- [WHAT YOU ARE ASKED TO DO] Extract each record and reproduce it exactly.

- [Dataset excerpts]
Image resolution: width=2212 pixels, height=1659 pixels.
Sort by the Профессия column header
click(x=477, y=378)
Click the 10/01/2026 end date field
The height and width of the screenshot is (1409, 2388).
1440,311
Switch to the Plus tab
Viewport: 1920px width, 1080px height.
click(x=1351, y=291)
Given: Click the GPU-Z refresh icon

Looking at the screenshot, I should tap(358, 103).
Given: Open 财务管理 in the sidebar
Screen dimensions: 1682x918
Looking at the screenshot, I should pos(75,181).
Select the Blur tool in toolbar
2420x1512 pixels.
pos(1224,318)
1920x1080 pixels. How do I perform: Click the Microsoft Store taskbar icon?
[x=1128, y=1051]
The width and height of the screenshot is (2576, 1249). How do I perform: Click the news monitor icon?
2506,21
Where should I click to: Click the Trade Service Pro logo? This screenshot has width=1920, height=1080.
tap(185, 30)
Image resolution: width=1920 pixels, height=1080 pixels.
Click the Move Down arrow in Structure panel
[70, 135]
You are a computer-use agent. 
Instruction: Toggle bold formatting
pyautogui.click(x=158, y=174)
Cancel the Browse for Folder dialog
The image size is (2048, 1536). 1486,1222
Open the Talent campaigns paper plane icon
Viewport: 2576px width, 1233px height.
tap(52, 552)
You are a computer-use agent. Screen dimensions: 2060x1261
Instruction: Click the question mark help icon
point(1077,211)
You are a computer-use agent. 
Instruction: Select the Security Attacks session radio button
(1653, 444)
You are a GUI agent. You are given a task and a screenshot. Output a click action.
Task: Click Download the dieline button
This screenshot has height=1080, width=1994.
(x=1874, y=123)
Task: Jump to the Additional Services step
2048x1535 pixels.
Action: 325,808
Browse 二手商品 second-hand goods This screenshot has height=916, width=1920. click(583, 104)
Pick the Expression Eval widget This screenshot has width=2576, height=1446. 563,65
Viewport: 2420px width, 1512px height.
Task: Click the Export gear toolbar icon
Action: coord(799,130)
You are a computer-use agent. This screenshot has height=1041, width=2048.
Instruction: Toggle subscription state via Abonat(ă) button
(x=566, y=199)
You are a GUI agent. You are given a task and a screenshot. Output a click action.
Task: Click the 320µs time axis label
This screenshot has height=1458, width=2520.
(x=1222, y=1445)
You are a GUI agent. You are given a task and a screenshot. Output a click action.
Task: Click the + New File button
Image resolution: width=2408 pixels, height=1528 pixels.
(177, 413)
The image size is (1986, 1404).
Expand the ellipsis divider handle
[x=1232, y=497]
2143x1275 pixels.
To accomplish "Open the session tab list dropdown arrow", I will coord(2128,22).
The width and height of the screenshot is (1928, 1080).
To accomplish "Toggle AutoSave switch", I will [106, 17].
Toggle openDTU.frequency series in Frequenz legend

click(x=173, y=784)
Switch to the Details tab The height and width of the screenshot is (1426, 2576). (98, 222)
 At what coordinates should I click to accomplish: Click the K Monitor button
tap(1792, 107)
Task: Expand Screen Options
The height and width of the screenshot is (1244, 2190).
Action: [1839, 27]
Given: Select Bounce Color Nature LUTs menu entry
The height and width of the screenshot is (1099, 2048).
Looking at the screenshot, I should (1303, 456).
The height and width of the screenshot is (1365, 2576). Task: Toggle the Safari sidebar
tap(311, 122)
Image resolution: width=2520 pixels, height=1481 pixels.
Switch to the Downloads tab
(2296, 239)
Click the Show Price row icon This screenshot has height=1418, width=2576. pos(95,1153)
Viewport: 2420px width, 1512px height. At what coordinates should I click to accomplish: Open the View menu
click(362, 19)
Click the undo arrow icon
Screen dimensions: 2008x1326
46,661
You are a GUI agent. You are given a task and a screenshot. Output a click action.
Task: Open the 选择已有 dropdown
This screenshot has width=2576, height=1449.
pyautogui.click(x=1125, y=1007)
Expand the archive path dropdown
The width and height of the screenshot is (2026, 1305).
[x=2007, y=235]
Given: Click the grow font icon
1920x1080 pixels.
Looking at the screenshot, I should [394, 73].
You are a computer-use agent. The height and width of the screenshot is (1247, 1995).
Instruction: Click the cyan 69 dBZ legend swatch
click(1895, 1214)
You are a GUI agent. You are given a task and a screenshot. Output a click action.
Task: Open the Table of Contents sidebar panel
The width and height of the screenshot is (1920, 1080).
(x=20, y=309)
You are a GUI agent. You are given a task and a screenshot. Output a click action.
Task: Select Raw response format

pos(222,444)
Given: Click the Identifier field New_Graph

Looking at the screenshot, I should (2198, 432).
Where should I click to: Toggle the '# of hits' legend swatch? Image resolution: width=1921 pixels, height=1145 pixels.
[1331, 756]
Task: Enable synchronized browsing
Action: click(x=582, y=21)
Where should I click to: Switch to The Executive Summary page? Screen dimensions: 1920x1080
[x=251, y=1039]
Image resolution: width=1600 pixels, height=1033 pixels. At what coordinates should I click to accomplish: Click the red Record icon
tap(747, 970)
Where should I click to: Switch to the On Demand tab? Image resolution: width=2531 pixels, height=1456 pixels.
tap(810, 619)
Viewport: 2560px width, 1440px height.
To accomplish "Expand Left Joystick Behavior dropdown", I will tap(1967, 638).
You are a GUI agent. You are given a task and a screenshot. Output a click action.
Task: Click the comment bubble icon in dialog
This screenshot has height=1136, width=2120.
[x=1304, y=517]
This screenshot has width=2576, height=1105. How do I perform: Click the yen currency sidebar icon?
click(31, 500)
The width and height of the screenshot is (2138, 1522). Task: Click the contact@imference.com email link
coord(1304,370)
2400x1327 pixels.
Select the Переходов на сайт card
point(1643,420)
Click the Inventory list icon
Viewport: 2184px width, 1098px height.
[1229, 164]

- [TASK OUTPUT]
Image resolution: width=2212 pixels, height=1659 pixels.
Sort by the Профессия column header
click(x=477, y=378)
Click the 10/01/2026 end date field
The height and width of the screenshot is (1409, 2388).
1440,311
Switch to the Plus tab
Viewport: 1920px width, 1080px height.
click(x=1351, y=291)
Given: Click the GPU-Z refresh icon

Looking at the screenshot, I should tap(358, 103).
Given: Open 财务管理 in the sidebar
Screen dimensions: 1682x918
Looking at the screenshot, I should pos(75,181).
Select the Blur tool in toolbar
2420x1512 pixels.
pos(1224,318)
1920x1080 pixels. How do I perform: Click the Microsoft Store taskbar icon?
[x=1128, y=1051]
The width and height of the screenshot is (2576, 1249). How do I perform: Click the news monitor icon?
2506,21
Where should I click to: Click the Trade Service Pro logo? This screenshot has width=1920, height=1080.
tap(185, 30)
Image resolution: width=1920 pixels, height=1080 pixels.
Click the Move Down arrow in Structure panel
[70, 135]
You are a computer-use agent. 
Instruction: Toggle bold formatting
pyautogui.click(x=158, y=174)
Cancel the Browse for Folder dialog
The image size is (2048, 1536). 1486,1222
Open the Talent campaigns paper plane icon
Viewport: 2576px width, 1233px height.
tap(52, 552)
You are a computer-use agent. Screen dimensions: 2060x1261
Instruction: Click the question mark help icon
point(1077,211)
You are a computer-use agent. 
Instruction: Select the Security Attacks session radio button
(1653, 444)
You are a GUI agent. You are given a task and a screenshot. Output a click action.
Task: Click Download the dieline button
This screenshot has height=1080, width=1994.
(x=1874, y=123)
Task: Jump to the Additional Services step
2048x1535 pixels.
Action: 325,808
Browse 二手商品 second-hand goods This screenshot has height=916, width=1920. click(583, 104)
Pick the Expression Eval widget This screenshot has width=2576, height=1446. 563,65
Viewport: 2420px width, 1512px height.
Task: Click the Export gear toolbar icon
Action: coord(799,130)
You are a computer-use agent. This screenshot has height=1041, width=2048.
Instruction: Toggle subscription state via Abonat(ă) button
(x=566, y=199)
You are a GUI agent. You are given a task and a screenshot. Output a click action.
Task: Click the 320µs time axis label
This screenshot has height=1458, width=2520.
(x=1222, y=1445)
You are a GUI agent. You are given a task and a screenshot. Output a click action.
Task: Click the + New File button
Image resolution: width=2408 pixels, height=1528 pixels.
(177, 413)
The image size is (1986, 1404).
Expand the ellipsis divider handle
[x=1232, y=497]
2143x1275 pixels.
To accomplish "Open the session tab list dropdown arrow", I will coord(2128,22).
The width and height of the screenshot is (1928, 1080).
To accomplish "Toggle AutoSave switch", I will [106, 17].
Toggle openDTU.frequency series in Frequenz legend

click(x=173, y=784)
Switch to the Details tab The height and width of the screenshot is (1426, 2576). (98, 222)
 At what coordinates should I click to accomplish: Click the K Monitor button
tap(1792, 107)
Task: Expand Screen Options
The height and width of the screenshot is (1244, 2190).
Action: [1839, 27]
Given: Select Bounce Color Nature LUTs menu entry
The height and width of the screenshot is (1099, 2048).
Looking at the screenshot, I should (1303, 456).
The height and width of the screenshot is (1365, 2576). Task: Toggle the Safari sidebar
tap(311, 122)
Image resolution: width=2520 pixels, height=1481 pixels.
Switch to the Downloads tab
(2296, 239)
Click the Show Price row icon This screenshot has height=1418, width=2576. pos(95,1153)
Viewport: 2420px width, 1512px height. At what coordinates should I click to accomplish: Open the View menu
click(362, 19)
Click the undo arrow icon
Screen dimensions: 2008x1326
46,661
You are a GUI agent. You are given a task and a screenshot. Output a click action.
Task: Open the 选择已有 dropdown
This screenshot has width=2576, height=1449.
pyautogui.click(x=1125, y=1007)
Expand the archive path dropdown
The width and height of the screenshot is (2026, 1305).
[x=2007, y=235]
Given: Click the grow font icon
1920x1080 pixels.
Looking at the screenshot, I should [394, 73].
You are a computer-use agent. The height and width of the screenshot is (1247, 1995).
Instruction: Click the cyan 69 dBZ legend swatch
click(1895, 1214)
You are a GUI agent. You are given a task and a screenshot. Output a click action.
Task: Open the Table of Contents sidebar panel
The width and height of the screenshot is (1920, 1080).
(x=20, y=309)
You are a GUI agent. You are given a task and a screenshot. Output a click action.
Task: Select Raw response format

pos(222,444)
Given: Click the Identifier field New_Graph

Looking at the screenshot, I should (2198, 432).
Where should I click to: Toggle the '# of hits' legend swatch? Image resolution: width=1921 pixels, height=1145 pixels.
[1331, 756]
Task: Enable synchronized browsing
Action: click(x=582, y=21)
Where should I click to: Switch to The Executive Summary page? Screen dimensions: 1920x1080
[x=251, y=1039]
Image resolution: width=1600 pixels, height=1033 pixels. At what coordinates should I click to accomplish: Click the red Record icon
tap(747, 970)
Where should I click to: Switch to the On Demand tab? Image resolution: width=2531 pixels, height=1456 pixels.
tap(810, 619)
Viewport: 2560px width, 1440px height.
To accomplish "Expand Left Joystick Behavior dropdown", I will tap(1967, 638).
You are a GUI agent. You are given a task and a screenshot. Output a click action.
Task: Click the comment bubble icon in dialog
This screenshot has height=1136, width=2120.
[x=1304, y=517]
This screenshot has width=2576, height=1105. How do I perform: Click the yen currency sidebar icon?
click(31, 500)
The width and height of the screenshot is (2138, 1522). Task: Click the contact@imference.com email link
coord(1304,370)
2400x1327 pixels.
Select the Переходов на сайт card
point(1643,420)
Click the Inventory list icon
Viewport: 2184px width, 1098px height.
[1229, 164]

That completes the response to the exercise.